Joseph Shapiro from the National Public Radio reports that senior citizens at the Oatfield Estates in Milwaukie, Oregon wear RFID badges to allow designated officials caring for these senior citizens to know their whereabouts and activities.
Last winter, Lydia Lundberg and her husband, Bill Reed, flew from the assisted-living facility they own in Oregon and came to Washington, D.C. for the White House Conference on Aging.
In a busy exhibition hall, they opened up their oversized laptop computer and showed off the technology they had been working on for the past five years. It allows them to track the several dozen residents who live at Oatfield Estates.
Residents wear badges that signal to the dozens of infrared and radio-frequency sensors inside the facility and outside on the grounds. That allows Lundberg and Reed — and others — to track residents at the facility 24 hours a day, seven days a week.
In the exhibit hall at the White House conference, Lundberg pulled up the tracking information on a resident named Ray Croft. With her computer, three time zones away and on the opposite side of the country, Lundberg was able to check on Croft’s location and his activity — at that exact moment.
“I can go to a live view,” Lundberg said, “and it shows that he’s in bed.”

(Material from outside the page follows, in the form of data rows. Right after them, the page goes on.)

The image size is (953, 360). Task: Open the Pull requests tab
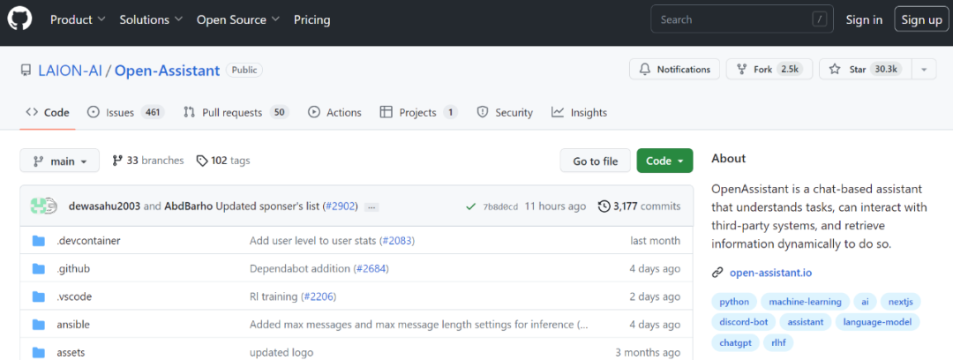236,113
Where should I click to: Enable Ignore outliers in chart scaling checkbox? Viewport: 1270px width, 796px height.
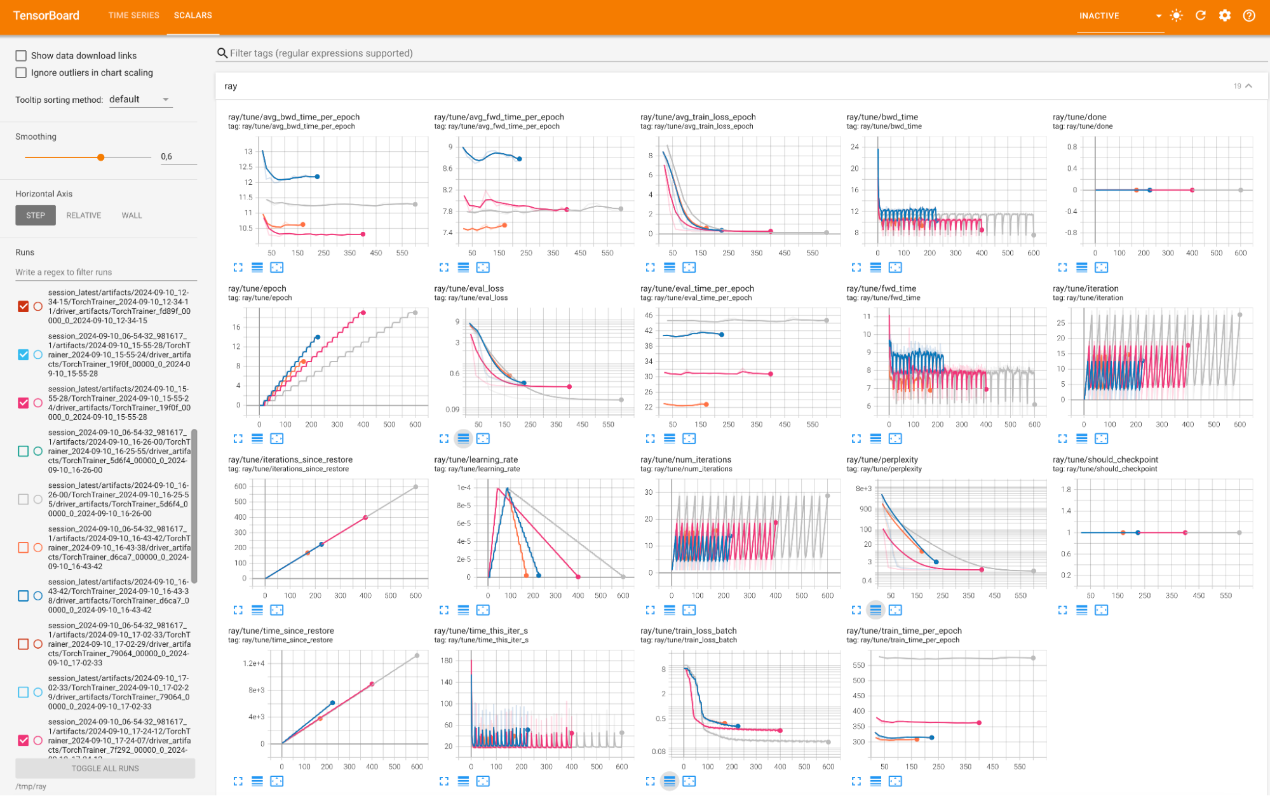coord(20,73)
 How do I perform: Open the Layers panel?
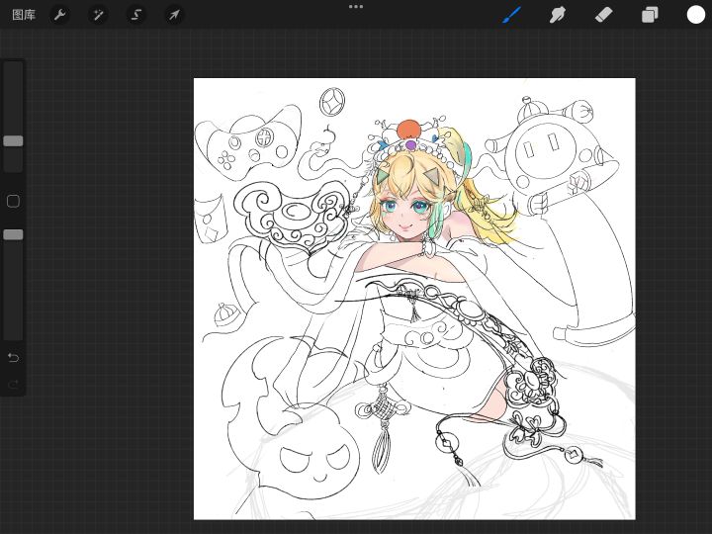(x=650, y=15)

The computer doesn’t show live pictures of Croft; the facility does not use video cameras. But a device hooked to Croft’s bed sends data readings to the computer.
“The icon shows he’s snoozing away, and he has been in his room for 12 hours,” Lundberg reported.
A graph popped up on Lundberg’s laptop, with a blue line going up and down.
“Basically this is his breath, what you’re looking at,” said Lundberg. The graph fluctuates with each breath Croft takes, so Lundberg could even tell when he was breathing out and when he was breathing in.